Kim was putting a tape into the stereo. The first chords of our favourite songs filled the air: the Pointer Sisters with “Slow Hand.” And soon our caterwauls were flooding out through the open window into the East Village.

“If I want it ALL NIGHT—” Kim sang, pointing at me.

“He says ALL RIGHT!” I yodelled back, the two of us sounding even more crap than early Bananarama. Probably Kim would put on early Bana-narama next—Robert de Niro, talking Italian…. There was no way Kim and I could embarrass each other. That was the glory of it. We had already done our worst to each other and survived.

That turned out to be an exaggeration. But some things are impossible to predict. Even for Miss Marple crossed with weedkiller.

My first New York gallery opening should have been one of the best nights of my life. So of course it was an anticlimax, like seeing the Statue of Liberty. Oh right, tick that one off the list, and is there a bar anywhere round here? The best nights of your life sneak up on you when you’re not expecting them and take you completely by surprise, on the day you put on your oldest, tattiest pair of underpants.

I should have known better. I did know better. Openings are always hard work. You get to be the centre of attention, but the payoff is having endless ghastly tedious conversations with people you’ll never see again while fixing a bright smile on your face. I try, but after a while I lose it completely, go over to the bad side, get pissed and turn raucous. Which, ironically, is probably what the buyers prefer—some yBa bad behaviour to spice up the purchase. If there is one.

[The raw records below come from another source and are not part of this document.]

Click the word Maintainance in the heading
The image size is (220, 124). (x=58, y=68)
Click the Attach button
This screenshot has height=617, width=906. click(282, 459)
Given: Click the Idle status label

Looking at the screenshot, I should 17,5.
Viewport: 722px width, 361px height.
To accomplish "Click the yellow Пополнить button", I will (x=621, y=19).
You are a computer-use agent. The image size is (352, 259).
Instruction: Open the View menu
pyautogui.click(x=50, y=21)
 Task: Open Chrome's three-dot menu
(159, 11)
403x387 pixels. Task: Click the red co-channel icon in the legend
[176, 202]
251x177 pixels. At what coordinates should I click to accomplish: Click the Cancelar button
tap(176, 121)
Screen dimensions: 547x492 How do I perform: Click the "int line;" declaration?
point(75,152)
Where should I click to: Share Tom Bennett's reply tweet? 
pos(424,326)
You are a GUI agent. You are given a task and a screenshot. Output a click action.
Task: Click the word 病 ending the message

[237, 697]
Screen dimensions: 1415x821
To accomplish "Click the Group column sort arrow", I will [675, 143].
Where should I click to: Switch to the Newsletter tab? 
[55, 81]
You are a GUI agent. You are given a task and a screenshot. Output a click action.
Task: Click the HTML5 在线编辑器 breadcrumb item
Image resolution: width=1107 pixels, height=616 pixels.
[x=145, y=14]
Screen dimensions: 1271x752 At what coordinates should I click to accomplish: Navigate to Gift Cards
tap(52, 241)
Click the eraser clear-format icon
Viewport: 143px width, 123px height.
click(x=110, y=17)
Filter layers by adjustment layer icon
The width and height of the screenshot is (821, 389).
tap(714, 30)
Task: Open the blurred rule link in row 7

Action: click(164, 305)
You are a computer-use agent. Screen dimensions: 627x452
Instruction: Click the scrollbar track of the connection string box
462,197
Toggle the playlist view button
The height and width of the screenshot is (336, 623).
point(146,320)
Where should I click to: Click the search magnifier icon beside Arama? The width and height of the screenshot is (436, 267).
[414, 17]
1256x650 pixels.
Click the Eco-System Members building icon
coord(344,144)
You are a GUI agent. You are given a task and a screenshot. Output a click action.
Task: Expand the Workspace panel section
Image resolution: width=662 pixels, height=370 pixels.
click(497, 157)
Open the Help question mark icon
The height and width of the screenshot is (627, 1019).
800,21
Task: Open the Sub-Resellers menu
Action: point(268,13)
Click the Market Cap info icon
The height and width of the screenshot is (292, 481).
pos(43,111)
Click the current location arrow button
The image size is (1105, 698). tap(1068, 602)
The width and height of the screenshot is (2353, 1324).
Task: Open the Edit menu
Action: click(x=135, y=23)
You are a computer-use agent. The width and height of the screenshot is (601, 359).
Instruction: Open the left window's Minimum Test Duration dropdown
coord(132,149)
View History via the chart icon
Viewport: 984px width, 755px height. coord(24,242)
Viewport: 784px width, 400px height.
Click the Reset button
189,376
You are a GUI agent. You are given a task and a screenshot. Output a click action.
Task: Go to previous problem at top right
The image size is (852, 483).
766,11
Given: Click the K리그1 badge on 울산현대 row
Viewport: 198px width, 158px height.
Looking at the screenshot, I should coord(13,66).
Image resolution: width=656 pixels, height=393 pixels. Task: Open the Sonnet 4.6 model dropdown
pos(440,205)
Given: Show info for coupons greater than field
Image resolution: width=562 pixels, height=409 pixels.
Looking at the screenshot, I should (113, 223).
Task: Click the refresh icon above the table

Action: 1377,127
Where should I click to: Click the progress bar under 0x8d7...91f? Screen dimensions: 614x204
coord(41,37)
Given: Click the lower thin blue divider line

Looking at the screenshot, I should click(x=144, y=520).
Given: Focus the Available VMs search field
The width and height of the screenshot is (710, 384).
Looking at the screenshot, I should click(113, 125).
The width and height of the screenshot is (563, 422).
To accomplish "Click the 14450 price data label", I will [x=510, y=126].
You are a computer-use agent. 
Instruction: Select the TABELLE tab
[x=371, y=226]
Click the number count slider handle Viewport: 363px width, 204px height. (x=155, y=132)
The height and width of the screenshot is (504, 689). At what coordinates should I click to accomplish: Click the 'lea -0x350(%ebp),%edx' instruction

At least in a group show the burden gets spread. And you can always push off and talk to one of your fellow artists, rather than hanging round the bar alone, waiting to have the next buyer or journalist produced to be serviced with a few soundbites. Unfortunately, the camaraderie among the yBa posse had been eroded since our merry encounter in Old Street. Only Lex and Rob had arrived so far. Mel had left a message to say she’d be a little late. Carol, while annoyed by this, in the way of a teacher checking everyone was on time for the school outing, put it down to Mel’s having problems deciding what to wear.

“It’s easier for men, isn’t it?” she said to me and Suzanne. “It took me twenty years to decide what suited me, what would do for work, and combine the two.”

“Carol’s black suits are famous,” Suzanne told me. “She never wears anything else.” She herself was statuesque in a white knit dress which was totally unfashionable and suited her perfectly. Round her neck was her usual strand of pearls and her white-blond hair was swept back and up, adding inches to her height.

“They’re so easy,” Carol said cheerfully. “Jil Sander is my heroine. Cost a fortune and worth every penny. I hope Mel’s here soon, though,” she said sharply. I was taken aback by this swift change of tone. Carol could switch moods faster than a Morse code operator could send an SOS. “Maybe I’ll just go and ring the hotel to hurry her up.”

“Carol never, ever loses sight of what’s happening to business, even when you’re having a chat with her,” Suzanne said as the former clicked away. “She can separate out the two halves of her brain.”

“Like playing games of chess simultaneously,” I suggested. “No, like playing a game of chess and having a conversation about which colour lipstick suits you best.”